Items listed in a dataset
╔══

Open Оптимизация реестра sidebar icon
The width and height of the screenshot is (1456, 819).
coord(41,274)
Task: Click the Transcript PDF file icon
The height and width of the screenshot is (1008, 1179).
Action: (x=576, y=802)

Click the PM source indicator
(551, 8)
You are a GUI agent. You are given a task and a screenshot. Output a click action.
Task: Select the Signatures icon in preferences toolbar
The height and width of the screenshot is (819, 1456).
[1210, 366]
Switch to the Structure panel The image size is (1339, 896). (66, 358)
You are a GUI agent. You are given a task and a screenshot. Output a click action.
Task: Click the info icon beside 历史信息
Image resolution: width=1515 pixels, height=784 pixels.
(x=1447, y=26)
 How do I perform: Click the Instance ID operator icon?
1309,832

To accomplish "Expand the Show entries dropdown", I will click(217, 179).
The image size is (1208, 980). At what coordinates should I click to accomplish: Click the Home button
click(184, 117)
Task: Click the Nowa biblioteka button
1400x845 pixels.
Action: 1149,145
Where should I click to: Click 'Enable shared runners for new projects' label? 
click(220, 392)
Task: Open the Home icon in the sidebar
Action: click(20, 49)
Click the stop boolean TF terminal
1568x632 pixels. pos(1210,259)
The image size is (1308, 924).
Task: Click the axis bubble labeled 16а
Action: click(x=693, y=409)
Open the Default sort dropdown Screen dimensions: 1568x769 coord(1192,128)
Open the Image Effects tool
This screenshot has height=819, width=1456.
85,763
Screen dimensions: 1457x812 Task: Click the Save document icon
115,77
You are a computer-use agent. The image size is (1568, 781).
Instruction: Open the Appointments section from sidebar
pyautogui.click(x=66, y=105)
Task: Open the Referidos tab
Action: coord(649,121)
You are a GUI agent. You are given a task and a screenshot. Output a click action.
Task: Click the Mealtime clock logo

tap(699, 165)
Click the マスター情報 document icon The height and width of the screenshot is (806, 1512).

╚══

| Task details |
All the data is to be copied over exactly as it stands.

| Answer section |
Open Оптимизация реестра sidebar icon
The width and height of the screenshot is (1456, 819).
coord(41,274)
Task: Click the Transcript PDF file icon
The height and width of the screenshot is (1008, 1179).
Action: (x=576, y=802)

Click the PM source indicator
(551, 8)
You are a GUI agent. You are given a task and a screenshot. Output a click action.
Task: Select the Signatures icon in preferences toolbar
The height and width of the screenshot is (819, 1456).
[1210, 366]
Switch to the Structure panel The image size is (1339, 896). (66, 358)
You are a GUI agent. You are given a task and a screenshot. Output a click action.
Task: Click the info icon beside 历史信息
Image resolution: width=1515 pixels, height=784 pixels.
(x=1447, y=26)
 How do I perform: Click the Instance ID operator icon?
1309,832

To accomplish "Expand the Show entries dropdown", I will click(217, 179).
The image size is (1208, 980). At what coordinates should I click to accomplish: Click the Home button
click(184, 117)
Task: Click the Nowa biblioteka button
1400x845 pixels.
Action: 1149,145
Where should I click to: Click 'Enable shared runners for new projects' label? 
click(220, 392)
Task: Open the Home icon in the sidebar
Action: click(20, 49)
Click the stop boolean TF terminal
1568x632 pixels. pos(1210,259)
The image size is (1308, 924).
Task: Click the axis bubble labeled 16а
Action: click(x=693, y=409)
Open the Default sort dropdown Screen dimensions: 1568x769 coord(1192,128)
Open the Image Effects tool
This screenshot has height=819, width=1456.
85,763
Screen dimensions: 1457x812 Task: Click the Save document icon
115,77
You are a computer-use agent. The image size is (1568, 781).
Instruction: Open the Appointments section from sidebar
pyautogui.click(x=66, y=105)
Task: Open the Referidos tab
Action: coord(649,121)
You are a GUI agent. You are given a task and a screenshot. Output a click action.
Task: Click the Mealtime clock logo

tap(699, 165)
Click the マスター情報 document icon The height and width of the screenshot is (806, 1512).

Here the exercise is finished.